As manifestações orais durante a infecção pelo Sars-Cov foram bem documentadas. É possível que, após a cura, pacientes possam desenvolver sintomas orais associados ao vírus?

Sim, é possível, e a cada dia mais trabalhos de pesquisa são publicados sobre esse assunto. Manifestações orais da covid-19 foram observadas durante o período agudo da doença, relacionadas à própria infecção ou às medidas terapêuticas adotadas, como alteração de paladar, ulcerações orais inespecíficas, descamação da gengiva, petéquias na mucosa oral e infecções oportunistas, como a candidíase. Hoje em dia, a preocupação dos profissionais de saúde tem se voltado para as consequências dos sintomas pós-covid-19. Os estudos têm demonstrado uma maior prevalência de determinados sintomas, tais como xerostomia (sensação de boca seca), sialoadenites (inflamação das glândulas salivares), lesões na superfície da língua, dores crônicas e doenças periodontais, além de infecções fúngicas oportunistas. Ainda há um considerável grau de incerteza se esses sintomas estão necessariamente associados à consequência da covid ou mesmo aos tratamentos utilizados nos sobreviventes. Portanto, ainda vamos precisar de algum tempo de estudos e pesquisas que possam caracterizar com maior exatidão quais seriam as manifestações orais na pós-covid.
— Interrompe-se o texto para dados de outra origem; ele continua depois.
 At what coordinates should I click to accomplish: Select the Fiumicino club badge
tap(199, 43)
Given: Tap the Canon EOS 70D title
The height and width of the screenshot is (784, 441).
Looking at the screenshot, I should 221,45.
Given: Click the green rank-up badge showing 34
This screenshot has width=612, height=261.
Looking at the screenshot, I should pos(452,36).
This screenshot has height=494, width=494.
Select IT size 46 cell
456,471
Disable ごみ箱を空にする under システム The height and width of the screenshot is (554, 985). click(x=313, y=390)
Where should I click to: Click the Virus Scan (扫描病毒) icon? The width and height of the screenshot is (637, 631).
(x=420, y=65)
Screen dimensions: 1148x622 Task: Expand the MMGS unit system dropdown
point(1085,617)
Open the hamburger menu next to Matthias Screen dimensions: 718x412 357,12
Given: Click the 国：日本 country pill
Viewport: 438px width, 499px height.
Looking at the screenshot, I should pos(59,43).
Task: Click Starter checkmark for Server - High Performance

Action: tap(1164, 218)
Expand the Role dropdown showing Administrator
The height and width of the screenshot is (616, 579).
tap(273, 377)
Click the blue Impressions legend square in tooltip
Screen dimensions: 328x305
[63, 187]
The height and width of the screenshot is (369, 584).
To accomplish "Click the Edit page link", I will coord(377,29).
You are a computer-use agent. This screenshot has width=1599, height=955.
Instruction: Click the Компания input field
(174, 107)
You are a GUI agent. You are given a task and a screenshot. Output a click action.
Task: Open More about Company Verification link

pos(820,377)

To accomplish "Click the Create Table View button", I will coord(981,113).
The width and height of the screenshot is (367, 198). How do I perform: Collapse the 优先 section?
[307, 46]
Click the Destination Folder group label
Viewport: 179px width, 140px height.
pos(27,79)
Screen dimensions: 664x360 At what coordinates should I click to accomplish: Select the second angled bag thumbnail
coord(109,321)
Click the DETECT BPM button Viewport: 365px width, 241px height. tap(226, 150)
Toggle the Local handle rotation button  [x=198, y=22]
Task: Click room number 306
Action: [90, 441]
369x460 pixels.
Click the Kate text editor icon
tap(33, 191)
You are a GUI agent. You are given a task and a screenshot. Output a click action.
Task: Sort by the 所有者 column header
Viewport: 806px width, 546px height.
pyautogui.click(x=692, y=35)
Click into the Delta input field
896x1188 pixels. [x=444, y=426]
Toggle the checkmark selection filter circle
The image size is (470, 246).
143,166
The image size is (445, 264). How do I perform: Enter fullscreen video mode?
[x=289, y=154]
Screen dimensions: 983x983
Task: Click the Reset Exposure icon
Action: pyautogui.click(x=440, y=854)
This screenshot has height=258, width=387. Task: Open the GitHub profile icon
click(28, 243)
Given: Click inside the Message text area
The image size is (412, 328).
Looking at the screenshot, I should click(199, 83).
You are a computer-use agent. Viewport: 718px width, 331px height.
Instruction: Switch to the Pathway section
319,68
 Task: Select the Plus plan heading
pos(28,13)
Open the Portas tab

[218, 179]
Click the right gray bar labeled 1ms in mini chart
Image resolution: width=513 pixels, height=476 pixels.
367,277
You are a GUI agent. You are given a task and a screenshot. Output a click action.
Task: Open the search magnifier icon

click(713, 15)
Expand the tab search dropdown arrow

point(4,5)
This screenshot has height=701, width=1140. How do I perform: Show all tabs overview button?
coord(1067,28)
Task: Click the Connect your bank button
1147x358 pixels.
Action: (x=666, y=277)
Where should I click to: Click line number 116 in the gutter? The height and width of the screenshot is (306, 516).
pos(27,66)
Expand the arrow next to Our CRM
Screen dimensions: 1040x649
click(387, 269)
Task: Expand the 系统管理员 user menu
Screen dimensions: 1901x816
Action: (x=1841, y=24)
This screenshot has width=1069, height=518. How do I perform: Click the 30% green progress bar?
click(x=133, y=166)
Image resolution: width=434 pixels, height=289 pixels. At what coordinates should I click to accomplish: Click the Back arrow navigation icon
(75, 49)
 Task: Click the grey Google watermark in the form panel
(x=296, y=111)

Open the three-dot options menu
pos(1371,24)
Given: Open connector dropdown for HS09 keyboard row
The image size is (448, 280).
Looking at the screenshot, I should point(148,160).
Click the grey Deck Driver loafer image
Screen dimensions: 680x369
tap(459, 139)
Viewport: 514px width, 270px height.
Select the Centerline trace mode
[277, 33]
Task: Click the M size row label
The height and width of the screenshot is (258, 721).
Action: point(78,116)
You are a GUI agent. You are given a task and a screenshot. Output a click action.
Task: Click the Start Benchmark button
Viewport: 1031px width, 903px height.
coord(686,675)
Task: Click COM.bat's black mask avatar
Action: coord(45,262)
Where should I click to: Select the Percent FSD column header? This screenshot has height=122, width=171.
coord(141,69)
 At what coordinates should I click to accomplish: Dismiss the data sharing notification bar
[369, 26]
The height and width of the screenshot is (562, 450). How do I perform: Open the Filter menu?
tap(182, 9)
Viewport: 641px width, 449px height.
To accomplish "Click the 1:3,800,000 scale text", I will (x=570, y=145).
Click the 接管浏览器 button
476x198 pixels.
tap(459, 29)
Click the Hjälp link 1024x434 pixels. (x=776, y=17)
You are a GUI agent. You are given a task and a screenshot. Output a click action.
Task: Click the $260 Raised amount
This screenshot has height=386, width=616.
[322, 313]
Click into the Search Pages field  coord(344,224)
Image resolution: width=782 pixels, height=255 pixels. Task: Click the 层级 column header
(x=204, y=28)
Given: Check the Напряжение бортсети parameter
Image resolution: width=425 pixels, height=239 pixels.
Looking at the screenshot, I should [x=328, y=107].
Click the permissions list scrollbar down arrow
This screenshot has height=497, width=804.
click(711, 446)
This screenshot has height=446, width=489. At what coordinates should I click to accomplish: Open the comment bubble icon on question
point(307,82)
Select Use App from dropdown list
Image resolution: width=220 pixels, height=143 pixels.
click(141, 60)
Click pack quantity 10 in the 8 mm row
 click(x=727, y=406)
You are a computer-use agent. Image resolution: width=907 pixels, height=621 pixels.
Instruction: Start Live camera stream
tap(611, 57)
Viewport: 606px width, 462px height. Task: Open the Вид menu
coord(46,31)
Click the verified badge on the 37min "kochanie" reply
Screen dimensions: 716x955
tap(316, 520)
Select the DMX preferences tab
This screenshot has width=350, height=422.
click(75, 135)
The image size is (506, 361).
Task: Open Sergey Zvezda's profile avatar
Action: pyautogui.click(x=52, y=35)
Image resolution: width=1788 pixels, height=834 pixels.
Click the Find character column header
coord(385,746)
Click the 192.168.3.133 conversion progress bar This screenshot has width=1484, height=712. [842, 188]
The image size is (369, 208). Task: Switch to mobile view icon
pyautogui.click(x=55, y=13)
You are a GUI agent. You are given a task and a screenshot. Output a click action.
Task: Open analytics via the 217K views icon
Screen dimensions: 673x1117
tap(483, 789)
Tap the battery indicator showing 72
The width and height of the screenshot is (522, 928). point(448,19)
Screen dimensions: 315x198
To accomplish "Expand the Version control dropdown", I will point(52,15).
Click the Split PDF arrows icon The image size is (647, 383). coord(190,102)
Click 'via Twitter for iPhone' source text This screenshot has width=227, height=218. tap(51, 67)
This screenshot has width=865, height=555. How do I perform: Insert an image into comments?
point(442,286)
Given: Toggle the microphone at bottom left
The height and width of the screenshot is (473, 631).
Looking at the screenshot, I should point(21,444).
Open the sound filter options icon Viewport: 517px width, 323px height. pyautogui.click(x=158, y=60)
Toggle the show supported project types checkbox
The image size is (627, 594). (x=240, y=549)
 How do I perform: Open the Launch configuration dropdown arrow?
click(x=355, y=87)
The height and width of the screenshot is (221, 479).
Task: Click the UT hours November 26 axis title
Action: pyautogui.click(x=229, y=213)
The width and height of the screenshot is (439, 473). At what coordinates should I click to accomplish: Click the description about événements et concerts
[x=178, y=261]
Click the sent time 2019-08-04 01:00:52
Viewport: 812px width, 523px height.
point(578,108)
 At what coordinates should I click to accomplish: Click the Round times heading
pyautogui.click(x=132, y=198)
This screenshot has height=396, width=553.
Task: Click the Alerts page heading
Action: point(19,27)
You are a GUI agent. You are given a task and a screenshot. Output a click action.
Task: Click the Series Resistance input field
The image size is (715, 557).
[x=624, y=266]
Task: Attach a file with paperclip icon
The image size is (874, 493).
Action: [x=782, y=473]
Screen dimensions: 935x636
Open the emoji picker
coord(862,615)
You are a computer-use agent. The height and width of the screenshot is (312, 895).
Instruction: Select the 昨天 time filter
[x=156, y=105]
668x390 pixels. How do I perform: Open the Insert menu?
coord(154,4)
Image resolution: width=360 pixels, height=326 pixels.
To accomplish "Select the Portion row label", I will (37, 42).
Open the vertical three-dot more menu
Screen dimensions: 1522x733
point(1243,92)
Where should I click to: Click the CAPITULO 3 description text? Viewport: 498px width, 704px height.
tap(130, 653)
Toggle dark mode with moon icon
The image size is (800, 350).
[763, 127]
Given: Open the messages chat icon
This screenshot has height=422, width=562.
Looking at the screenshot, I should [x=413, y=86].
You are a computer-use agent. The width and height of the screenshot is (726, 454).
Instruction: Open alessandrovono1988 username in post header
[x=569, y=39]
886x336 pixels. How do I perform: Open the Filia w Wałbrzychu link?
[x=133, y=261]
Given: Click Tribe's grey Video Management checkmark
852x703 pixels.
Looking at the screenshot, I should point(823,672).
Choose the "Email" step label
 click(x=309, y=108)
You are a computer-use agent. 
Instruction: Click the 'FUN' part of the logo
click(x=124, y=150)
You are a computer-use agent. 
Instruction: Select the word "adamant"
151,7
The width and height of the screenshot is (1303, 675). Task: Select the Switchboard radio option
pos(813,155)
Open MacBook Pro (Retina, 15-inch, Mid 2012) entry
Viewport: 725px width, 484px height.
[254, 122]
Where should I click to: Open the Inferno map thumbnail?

A infecção pode alterar, de forma crônica, a microbiota da região?

Não há dados publicados até o momento que consigam provar alteração relevante na microbiota oral. Pode-se supor que, se existirem essas alterações, elas deverão ocorrer em pacientes que tiveram manifestação grave da covid, incluindo, aí, fatores como longo tempo de internação e uso de múltiplas drogas por muito tempo.

Do ponto de vista clínico, como deve ser o acompanhamento dos pacientes que tiveram covid?

O atendimento de rotina na odontologia parece ser suficiente até o momento, segundo os dados publicados. Porém, os cuidados necessários de higiene devem ser mantidos com atenção e ajustados a cada paciente. Caso o paciente venha a se queixar de sintomas que não apresentava antes da covid, o cirurgião dentista deverá ser procurado para que se possa investigar de maneira minuciosa a possível relação. Por exemplo, em casos de xerostomia (queixa de boca seca), sensibilidade alterada das mucosas orais e gengivites que não cedam aos cuidados normais de escovação e fio dental.